"Obwohl die Pandemie hart zuschlägt, konnte sie den kulturellen Dialog nicht verhindern", sagte Tretjakow-Direktorin Selfira Tregulowa am Montag zur Eröffnung. 15 Lastwagen hätten die rund 300 Arbeiten aus Berlin in die russische Hauptstadt gebracht, wo sie nun bis zum 13. März ausgestellt werden. Malerei, Skulptur, Video und New Media, Fotografie, Installation, Zeichnung und Objektkunst sollen eine Überblick über die internationale Kunstszene geben.
Zehn Künstler, darunter Henrike Naumann aus Deutschland, reisten zum Start der Schau an. In ihrer Arbeit "Ostalgie" setze sie sich mit Transformationserfahrungen nach dem Systemwechsel in Ostdeutschland nach dem Ende der DDR auseinander, sagte die Zwickauerin vor ihrer Installation aus Möbelstücken. Sie sei damals beim Mauerfall selbst erst fünf Jahre alt gewesen. Jetzt freue sie sich auf einen Austausch mit den Moskauern, die selbst damals den Übergang von Kommunismus zum Kapitalismus mitgemacht haben.
Die Ausstellung, die nach Moskau noch in Paris gezeigt werden soll, widmet sich auch in Russland umstrittenen Fragen wie Geschlechteridentität und dem Streben nach Freiheit. Wegen der gespannten deutsch-russischen Beziehungen war zeitweilig unklar, ob sie überhaupt zu sehen sein würde in Moskau. Die Stiftung für Kunst und Kultur hat die Ausstellung in Kooperation mit dem Petersburger Dialog konzipiert. Der Petersburger Dialog ist ausgesetzt, weil Russland mehrere deutsche Nichtregierungsorganisationen verboten hat.
Der deutsche Botschafter in Moskau, Géza Andreas von Geyr, nannte die Ausstellung einen Höhepunkt zum Abschluss des Deutschlandjahres in Russland, bei dem es rund 1000 Veranstaltungen gegeben habe. "Diese Ausstellung ist auch im hohen Maß ein Ergebnis guter und kluger deutsch-russischer Kulturbeziehungen", sagte der Diplomat laut einem vorab verbreiteten Redetext.

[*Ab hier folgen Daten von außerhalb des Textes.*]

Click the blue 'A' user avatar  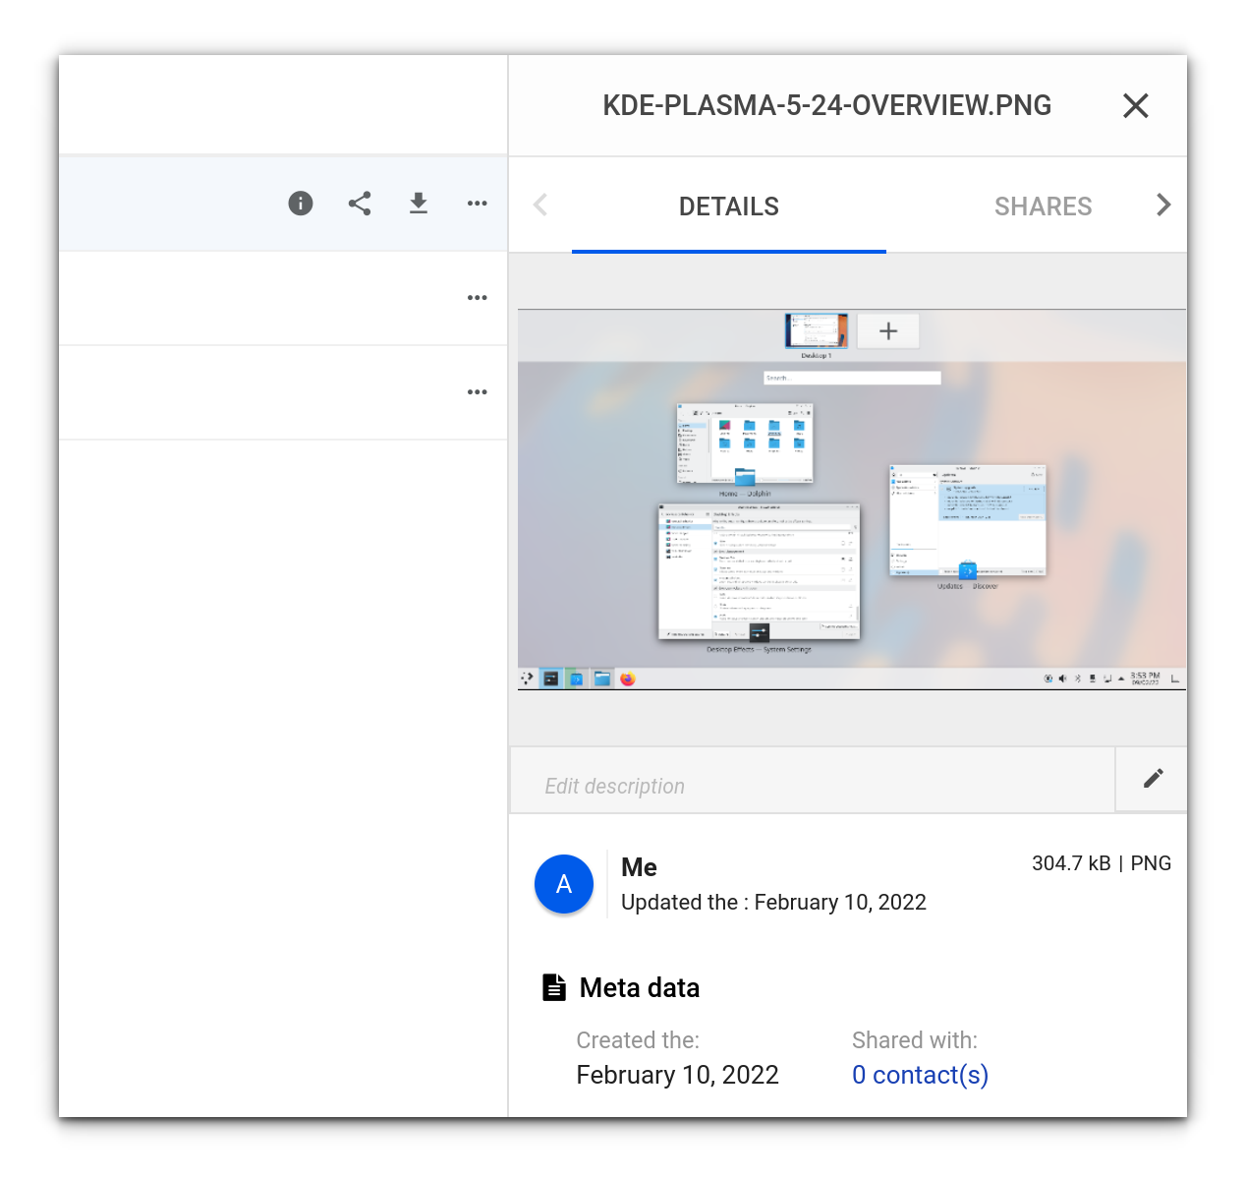564,884
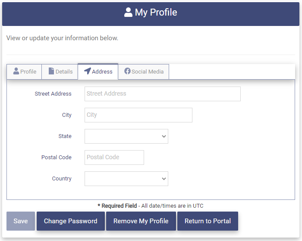
Task: Go back via Return to Portal
Action: tap(208, 221)
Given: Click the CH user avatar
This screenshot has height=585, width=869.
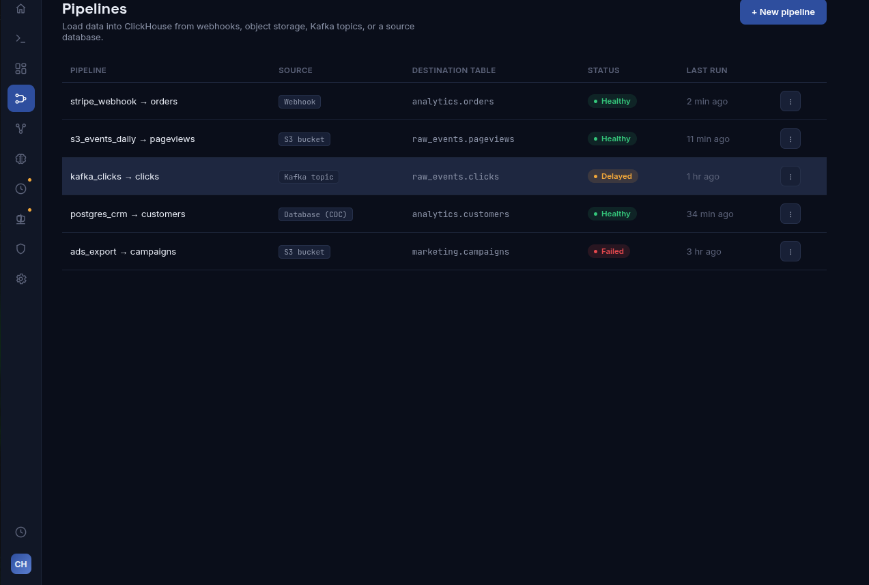Looking at the screenshot, I should point(21,564).
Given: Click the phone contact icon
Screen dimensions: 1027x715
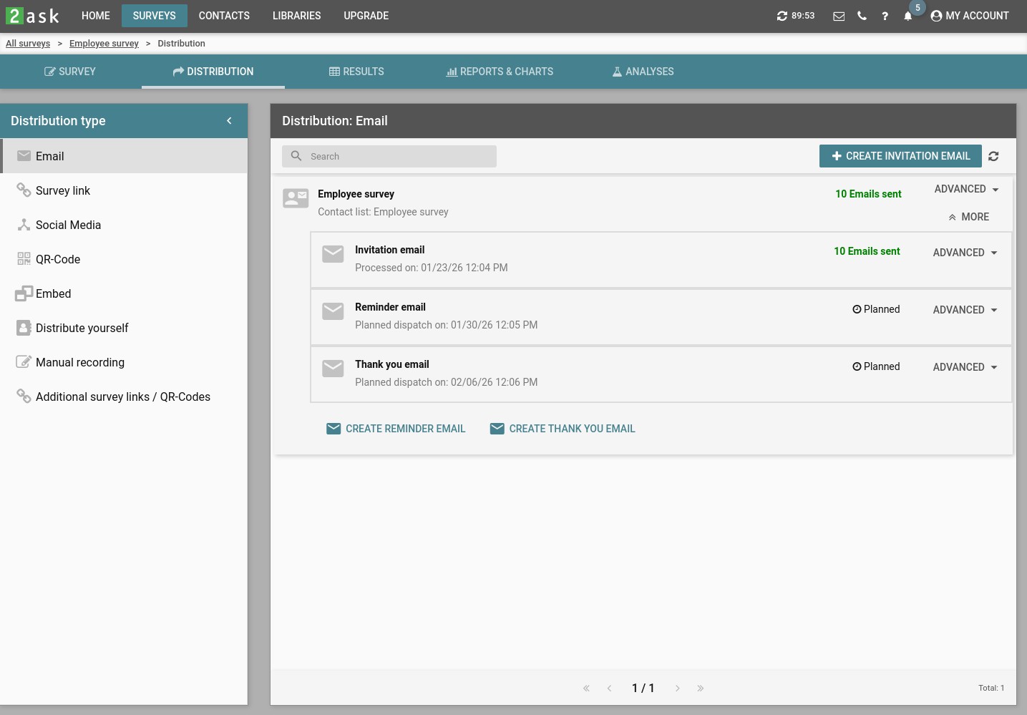Looking at the screenshot, I should click(862, 16).
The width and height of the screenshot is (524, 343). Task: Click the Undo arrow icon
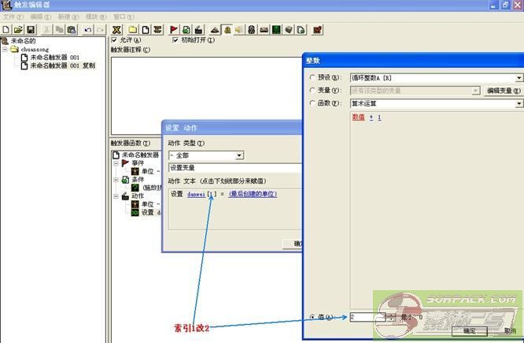tap(87, 29)
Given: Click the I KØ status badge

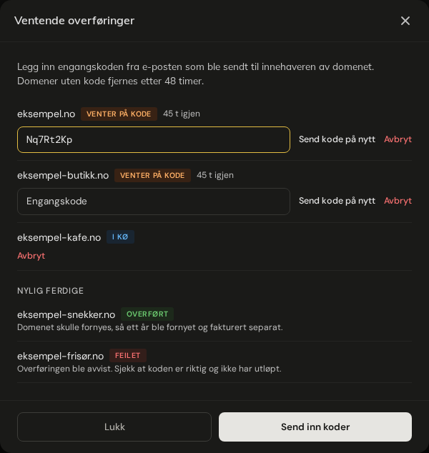Looking at the screenshot, I should pos(120,237).
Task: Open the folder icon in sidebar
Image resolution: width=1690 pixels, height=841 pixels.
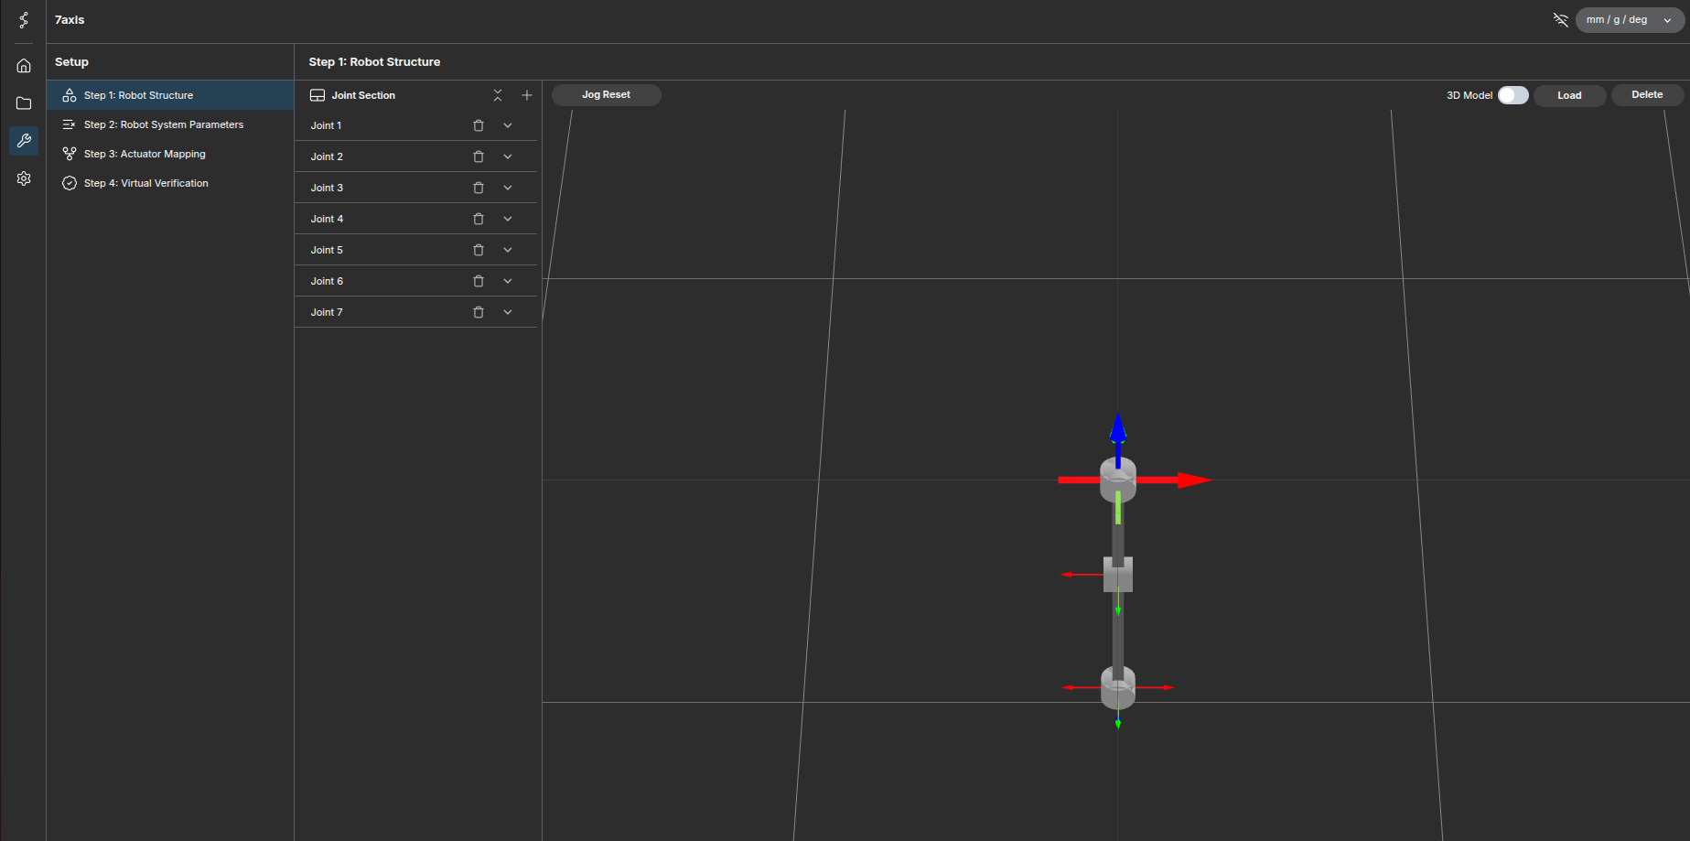Action: tap(24, 103)
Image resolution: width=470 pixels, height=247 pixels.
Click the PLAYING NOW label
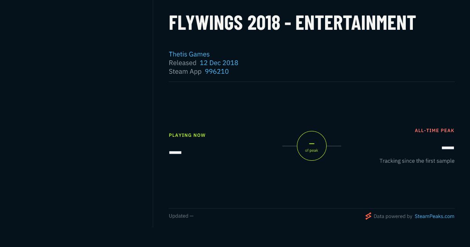coord(187,135)
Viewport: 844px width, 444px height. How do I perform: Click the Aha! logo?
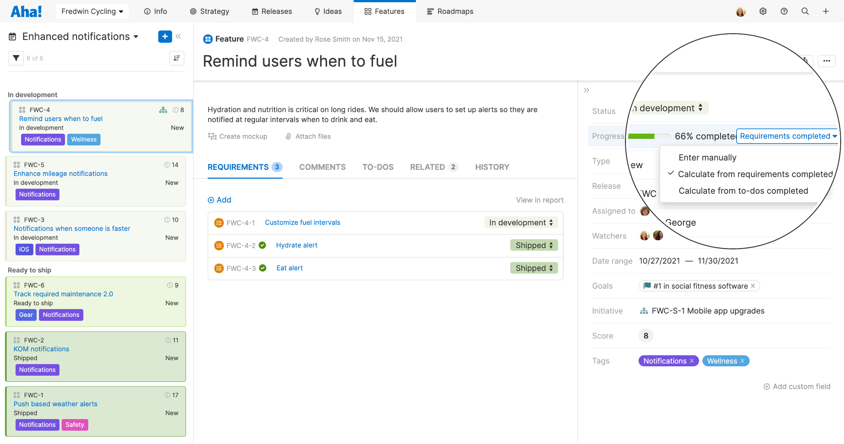tap(26, 11)
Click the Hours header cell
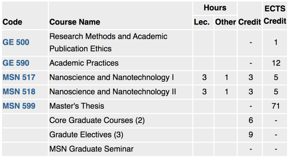This screenshot has width=289, height=158. (215, 8)
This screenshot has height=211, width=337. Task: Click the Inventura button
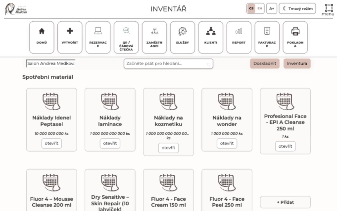click(297, 64)
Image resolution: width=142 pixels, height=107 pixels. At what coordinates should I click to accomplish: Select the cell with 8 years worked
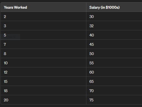(43, 53)
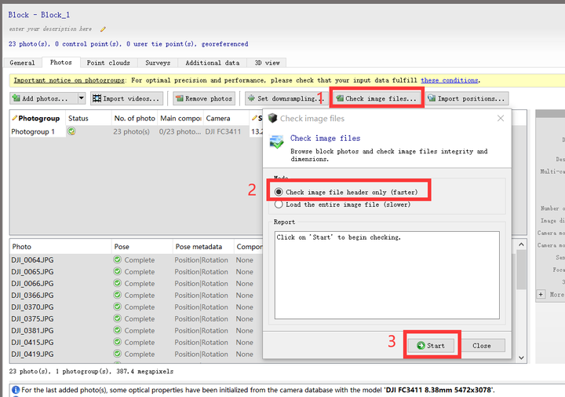This screenshot has width=565, height=397.
Task: Click Start to begin checking images
Action: click(431, 345)
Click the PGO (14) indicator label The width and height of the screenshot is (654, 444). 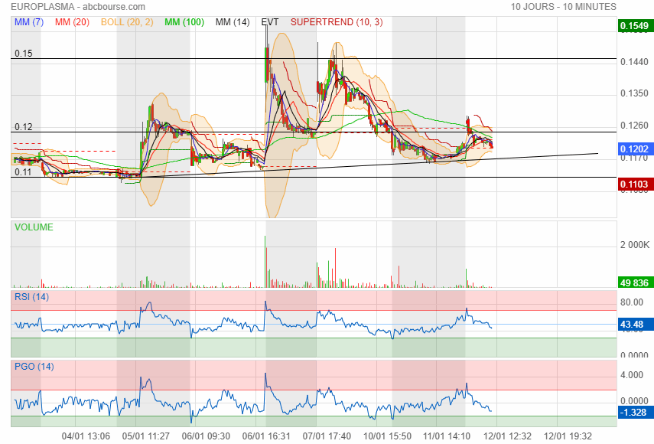pos(32,367)
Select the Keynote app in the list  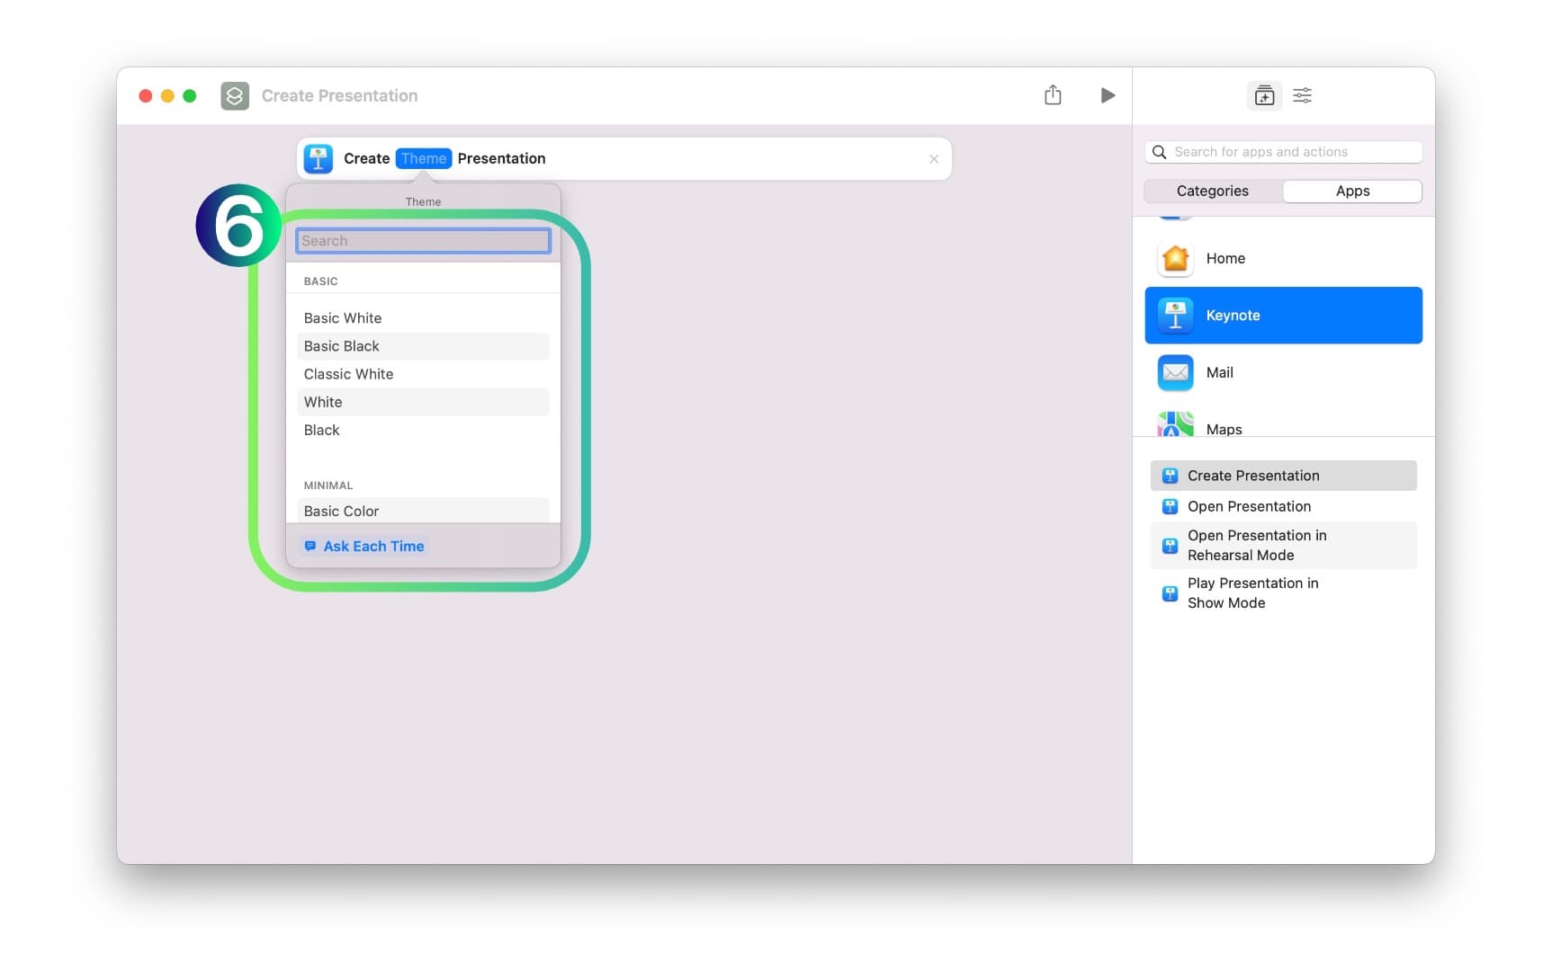(x=1282, y=316)
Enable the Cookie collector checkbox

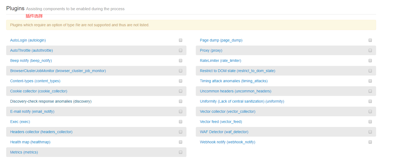pyautogui.click(x=181, y=91)
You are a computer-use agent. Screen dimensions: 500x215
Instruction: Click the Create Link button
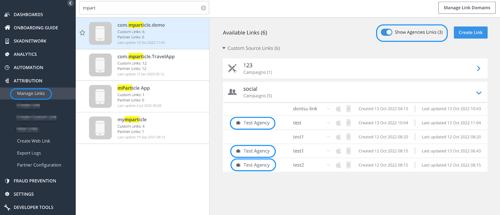tap(470, 33)
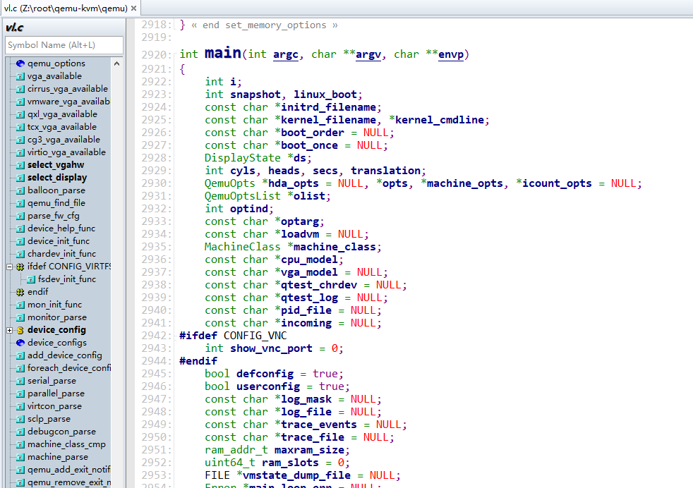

Die Ausstellung zeige eine Vielfalt der Kultur und der Meinungen.
"Toleranz und Respekt, ohne beides funktioniert das kulturelle Europa nicht. Dies gilt für mein Land, wie für alle anderen, auch für Russland. Überall braucht Vielfalt Schutz", sagte der Botschafter. Es mache den Deutschen und anderen Europäern Sorgen, dass in Russland "Freiräume für zivile Organisationen und Freiräume für den wichtigen Austausch der Zivilgesellschaft über die Grenzen hinweg, auch mit uns, enger werden".